Demi Moore is an American actress, who has received 25 award nominations for roles across American film and television, winning 6 of them. These include nominations for a Critics' Choice Movie Award, a Directors Guild of America Award, two Golden Globe Awards, a Primetime Emmy Award and a Screen Actors Guild Award.

Moore made her film debut with the science fiction horror film Parasite (1982), and subsequently appeared on the soap opera General Hospital (1982–1984) and was a short-lived member of the Brat Pack, having roles in Blame It on Rio (1984), St. Elmo's Fire (1985), and About Last Night... (1986). Her role as Molly Jensen in the romantic fantasy thriller film Ghost (1990) garnered her praise; she earned a nomination for the Golden Globe Award for Best Actress – Motion Picture Comedy or Musical, and won the Saturn Award for Best Actress. For her performances in the legal drama film A Few Good Men (1992), the drama film Indecent Proposal (1993), the erotic thriller film Disclosure (1994), the romantic drama film The Scarlet Letter (1995), the action films G.I. Jane (1997) and Charlie's Angels: Full Throttle (2003), Moore obtained a total of nine MTV Movie & TV Award nominations, winning in 1994 for Best Kiss.

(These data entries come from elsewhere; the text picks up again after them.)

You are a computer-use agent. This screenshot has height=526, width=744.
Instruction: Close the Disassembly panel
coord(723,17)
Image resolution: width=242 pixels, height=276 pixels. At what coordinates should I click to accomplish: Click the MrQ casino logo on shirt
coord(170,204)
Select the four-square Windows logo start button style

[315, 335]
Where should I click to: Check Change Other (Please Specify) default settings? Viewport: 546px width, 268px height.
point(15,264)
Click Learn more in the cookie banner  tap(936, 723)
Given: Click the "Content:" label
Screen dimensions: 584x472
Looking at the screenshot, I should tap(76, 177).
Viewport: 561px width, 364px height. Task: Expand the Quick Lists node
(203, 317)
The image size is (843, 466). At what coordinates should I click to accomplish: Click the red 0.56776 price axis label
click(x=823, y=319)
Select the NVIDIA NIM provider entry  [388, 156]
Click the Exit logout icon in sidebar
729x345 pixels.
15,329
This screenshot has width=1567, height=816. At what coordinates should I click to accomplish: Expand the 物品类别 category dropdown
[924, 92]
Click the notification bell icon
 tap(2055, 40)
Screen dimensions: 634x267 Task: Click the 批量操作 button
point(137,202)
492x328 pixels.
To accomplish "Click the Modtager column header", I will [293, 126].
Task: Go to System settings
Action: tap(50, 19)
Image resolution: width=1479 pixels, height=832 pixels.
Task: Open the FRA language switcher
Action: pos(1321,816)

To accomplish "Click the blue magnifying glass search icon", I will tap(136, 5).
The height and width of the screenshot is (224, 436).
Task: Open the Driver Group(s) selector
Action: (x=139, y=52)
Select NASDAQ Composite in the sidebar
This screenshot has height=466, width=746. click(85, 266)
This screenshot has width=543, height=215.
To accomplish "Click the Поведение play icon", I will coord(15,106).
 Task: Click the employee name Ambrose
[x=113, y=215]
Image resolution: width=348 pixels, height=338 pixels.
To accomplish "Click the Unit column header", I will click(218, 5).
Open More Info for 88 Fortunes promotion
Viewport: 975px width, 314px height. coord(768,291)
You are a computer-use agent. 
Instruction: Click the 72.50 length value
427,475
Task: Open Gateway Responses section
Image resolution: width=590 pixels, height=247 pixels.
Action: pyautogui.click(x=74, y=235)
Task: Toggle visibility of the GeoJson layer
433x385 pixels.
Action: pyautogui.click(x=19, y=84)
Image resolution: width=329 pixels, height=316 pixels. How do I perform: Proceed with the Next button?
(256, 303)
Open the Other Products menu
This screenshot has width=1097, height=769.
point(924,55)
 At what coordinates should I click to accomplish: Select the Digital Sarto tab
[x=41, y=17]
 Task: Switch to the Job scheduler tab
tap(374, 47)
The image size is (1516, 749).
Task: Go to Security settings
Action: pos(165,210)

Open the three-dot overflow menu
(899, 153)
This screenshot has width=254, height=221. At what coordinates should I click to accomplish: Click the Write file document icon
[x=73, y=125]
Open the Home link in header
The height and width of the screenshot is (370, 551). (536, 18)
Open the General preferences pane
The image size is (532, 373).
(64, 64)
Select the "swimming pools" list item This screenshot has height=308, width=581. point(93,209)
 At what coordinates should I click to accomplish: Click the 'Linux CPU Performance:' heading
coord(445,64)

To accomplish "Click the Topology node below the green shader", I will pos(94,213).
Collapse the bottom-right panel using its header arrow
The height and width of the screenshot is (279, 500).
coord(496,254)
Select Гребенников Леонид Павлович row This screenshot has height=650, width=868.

Moore attained critical attention for her role in the HBO television film If These Walls Could Talk (1996), which she also executive produced. She received a nomination for the Golden Globe Award for Best Actress – Miniseries or Television Film and the Primetime Emmy Award for Outstanding Television Movie. As part of the ensemble in the drama film Bobby (2006) and the financial thriller film Margin Call (2011), she was given various accolades: for Bobby, she earned a nomination for the Critics' Choice Movie Award for Best Acting Ensemble and the Screen Actors Guild Award for Outstanding Performance by a Cast in a Motion Picture, meanwhile for Margin Call, she won the honorary Robert Altman Award at the Independent Spirit Awards. She made her directorial debut with the comedy-drama anthology television film Five (2011), which earned her a nomination for the Directors Guild of America Award for Outstanding Directing – Miniseries or TV Film.